The above is a recursive query, so it starts with WITH RECURSIVE. The name of the CTE is company_hierarchy. After AS, the CTE definition is in the parentheses.

The first SELECT statement, the anchoring statement, selects all the employee table columns where the column manager_id is NULL. In short, it will select Alice, because only she has a NULL value in that column - starting the recursion from the top of the organizational structure. There’s also a column hierarchy_level with the value of 0. That means the head of the company’s level is 0 – they’re on top of the hierarchy.

UNION ALL is used to connect this SELECT statement with the second one, the recursive member. In the recursive member, all the columns from the table employees ares selected and the CTE company_hierarchy where the column boss_id is equal to the column id. Notice the part hierarchy_level + 1.This means that with every recursion, the CTE will add 1 to the previous hierarchy level, and it will do that until it reaches the end of the hierarchy. Also note that the CTE is treated as any other table. To finish defining the CTE, the brackets are closed.

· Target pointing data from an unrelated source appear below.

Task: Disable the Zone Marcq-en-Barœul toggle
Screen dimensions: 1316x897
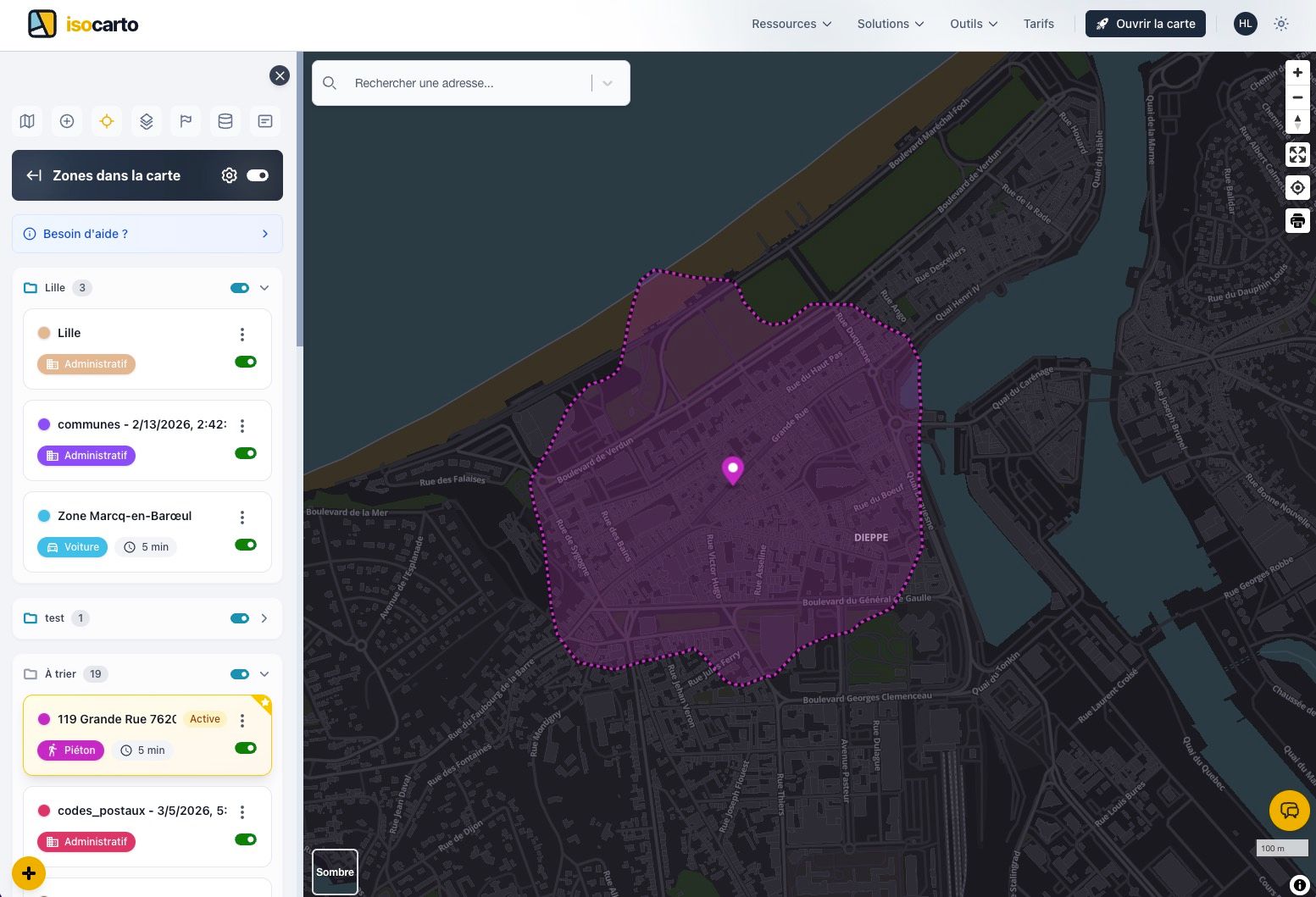Action: coord(246,545)
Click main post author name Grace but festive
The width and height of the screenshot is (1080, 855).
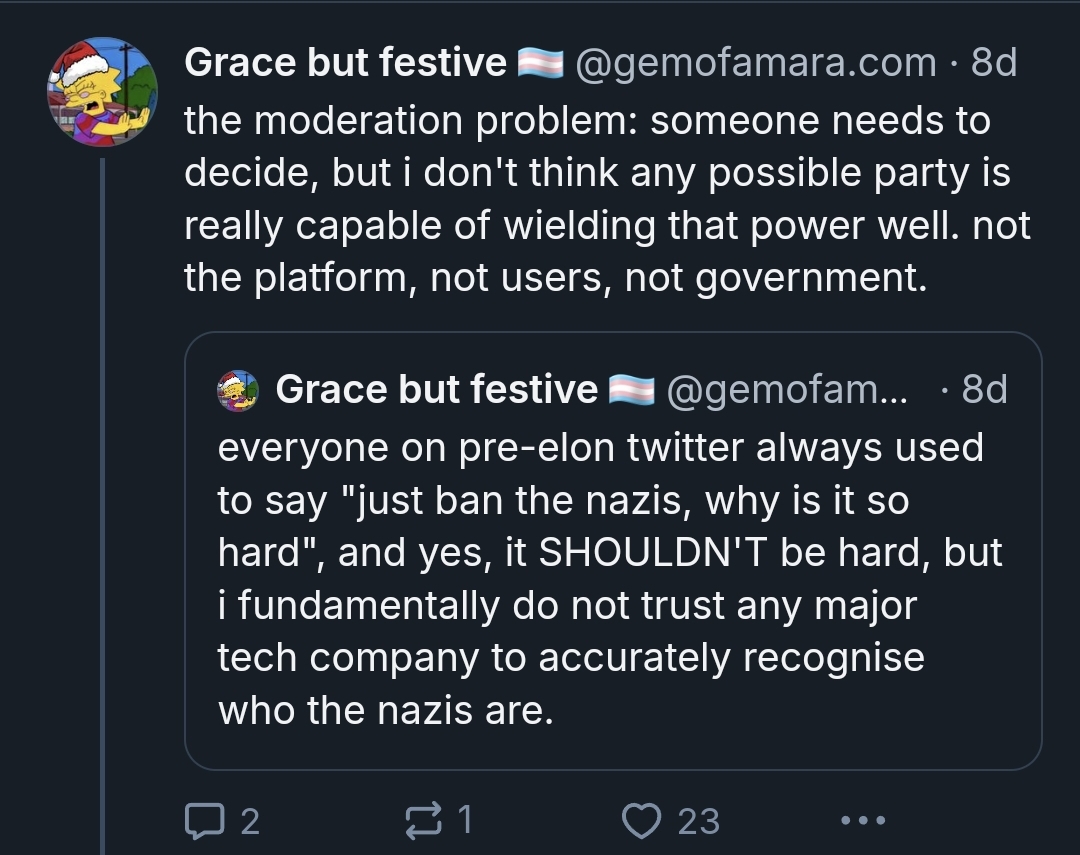(345, 63)
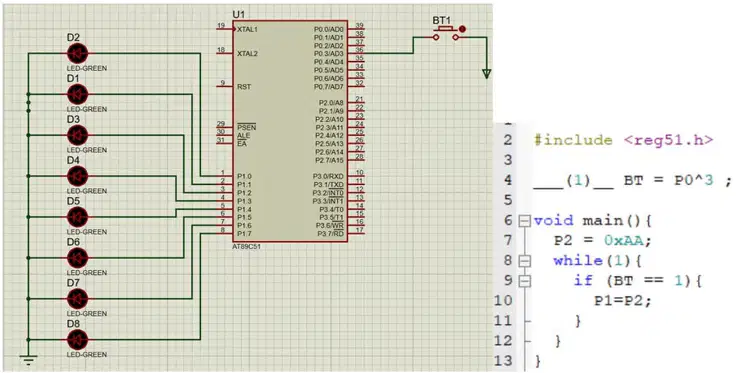Viewport: 753px width, 373px height.
Task: Click the ground symbol under the LEDs
Action: click(x=29, y=357)
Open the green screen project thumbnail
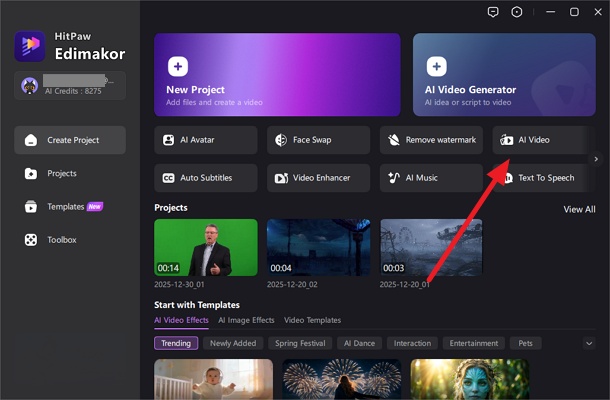This screenshot has width=610, height=400. (x=205, y=248)
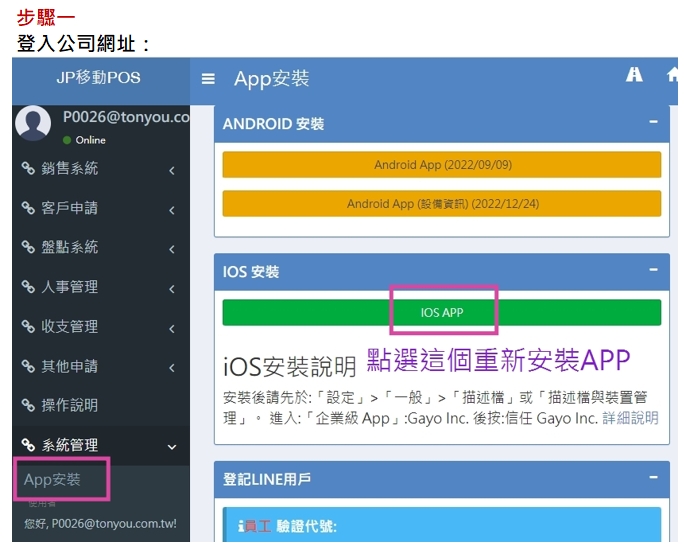Select App安裝 in the sidebar submenu
The height and width of the screenshot is (551, 684).
coord(52,480)
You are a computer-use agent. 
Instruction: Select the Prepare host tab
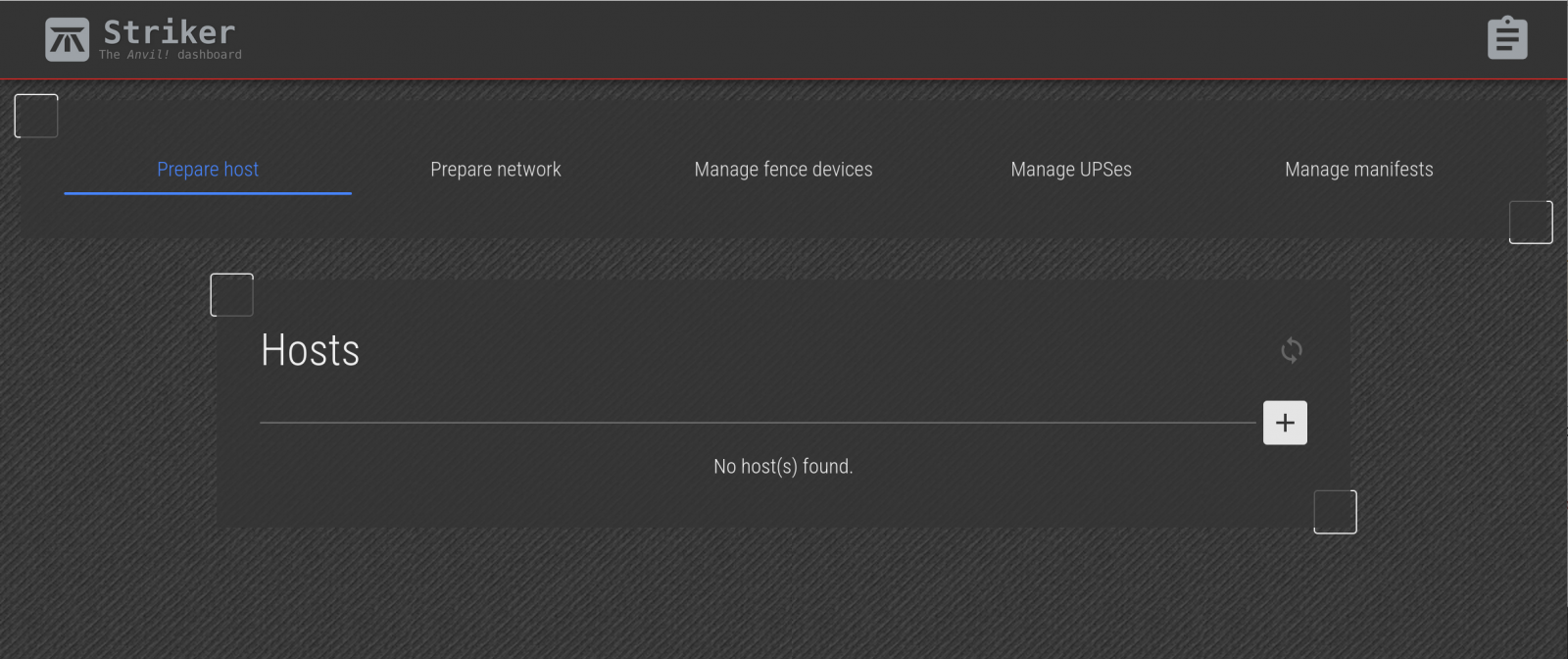pyautogui.click(x=208, y=170)
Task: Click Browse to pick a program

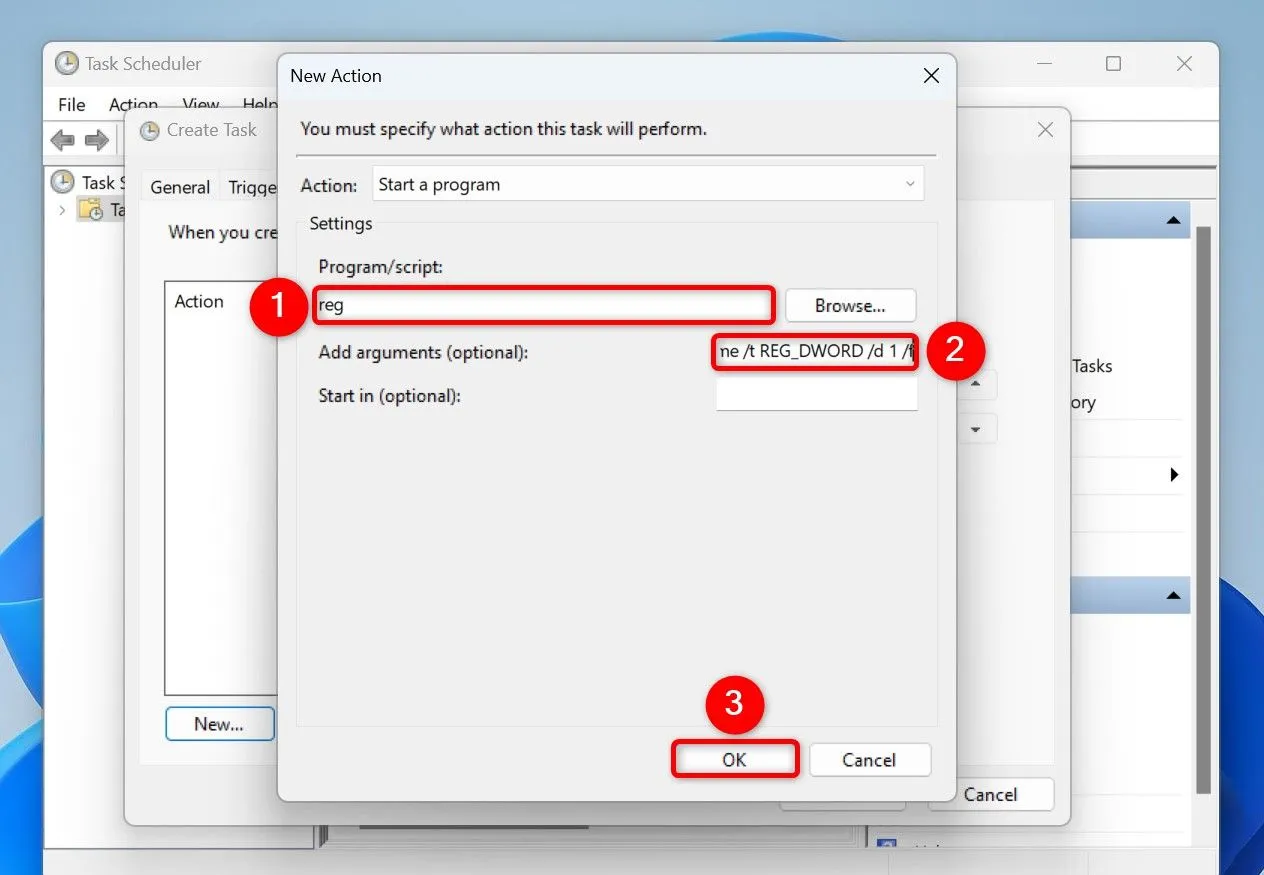Action: [850, 305]
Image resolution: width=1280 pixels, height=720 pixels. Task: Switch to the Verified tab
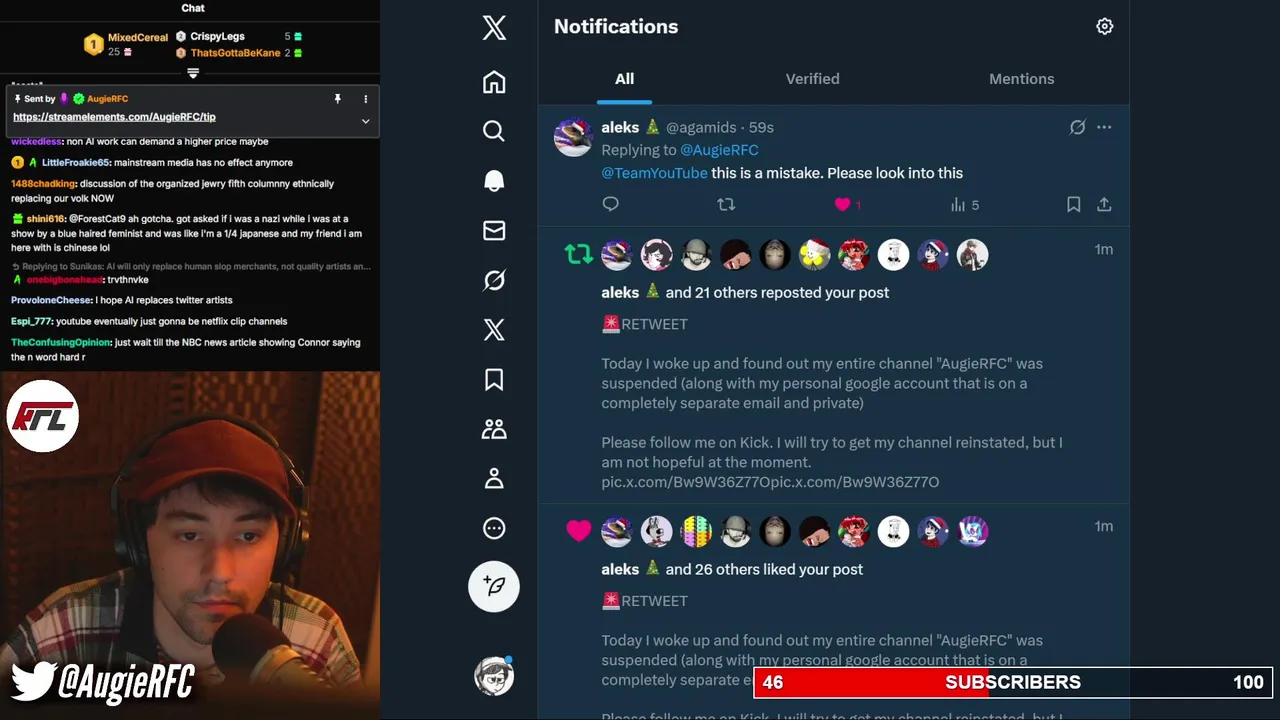812,79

Finally, there’s a third SELECT statement, outside of the CTE. It selects the columns that will show employees, their bosses’ names, and the hierarchy level. Data is taken from the CTE and the table employees. The CTE and employees table are joined with a LEFT JOIN, since we want all the data from the CTE – including Alice, who has the NULL value in the column boss_id.

In a very simplistic way -

“Recursive CTEs are used to handle and query data that refers to itself, like finding all employees who report to a manager in a company hierarchy.”